Jesus Creed

I’m reading on table fellowship of late and today I wish to call to your attention three books on hospitality. The first is more for the general reader, the second and third for the more academic setting. Still, each is important if you are interested in exploring the explosion of thought on the gospel as hospitality.
But I begin with a stunning comment (for me) by Peggy on yesterday’s post about Christine Pohl’s book: “Hospitality, in the era of the nuclear family, is almost impossible when your children are young and you have no family nearby. All my time is taken up in surviving…there is little left over for ministry at church, much less hospitality.” Peggy, you’ve touched Point Sensitivity.
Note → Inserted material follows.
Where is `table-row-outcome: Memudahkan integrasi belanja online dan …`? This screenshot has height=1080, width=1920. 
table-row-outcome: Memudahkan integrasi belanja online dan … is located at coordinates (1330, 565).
What is hospitality? Is it caring for your home and inviting others into your home? Is it worship? Is it more like a B&B? Do you think Jesus practiced hospitality in his table fellowship customs? Were his hosts practicing hospitality? Is a church service — say on Sunday morning — an act of hospitality? What difference does hospitality make? Who has some stories?
Margaret Kim Peterson, the author of a marvelous memoir called Sing Me to Heaven, recently wrote Keeping House: The Litany of Everyday Life. What Margaret does here is very simple: she theologically explores the routine life of the home. A professional theologian with a sharp mind, Margaret likes being home. And she has reflected theologically on such topics as place, sheltering, clothing, furniture and appearance, food, and a well-kept house.
Elizabeth Newman, who may well have studied with Margaret Kim Peterson at Duke, has also written a book on a similar topic: hospitality. What Margaret does with the home, Newman transfers to the Church in her new book, Untamed Hospitality. Another theologian, but one more from the radical Hauerwasian and even at times a little on the side of radical orthodoxy, Newman contends that all hospitality begins in the Trinity (ah, I like that idea). Worship, when we are summoned to participate in the divine life and commune with God in God’s Trinitarian communing, is what hospitality is all about. She critiques current modes of understanding hospitality and then contends that worship — as hospitality — offers a counter-cultural vision to science and economics, ethics, and the politics of higher education. Entering into the Trinitarian communion enables the Church to extend that life in hospitality.
Finally, Amy Oden has edited a marvelous collection of original sources (in translation) of early Christian examples of hospitality in And You Welcomed Me. Anthologies of early Christian stuff tend to organize documents in chronological order, but Amy Oden organizes the early Christian evidence in topics — and the kind of topics that make for a more interesting anthology and which are more significant for modern practice. I think any church seriously considering the practice of hospitality would benefit from someone reading this book and discussing it with others. Here are the topics: remembering who we are, recognizing the stranger, spiritual dynamics of hospitality, the practices of hospitality, the forms of institutionalization, and models of hospitality.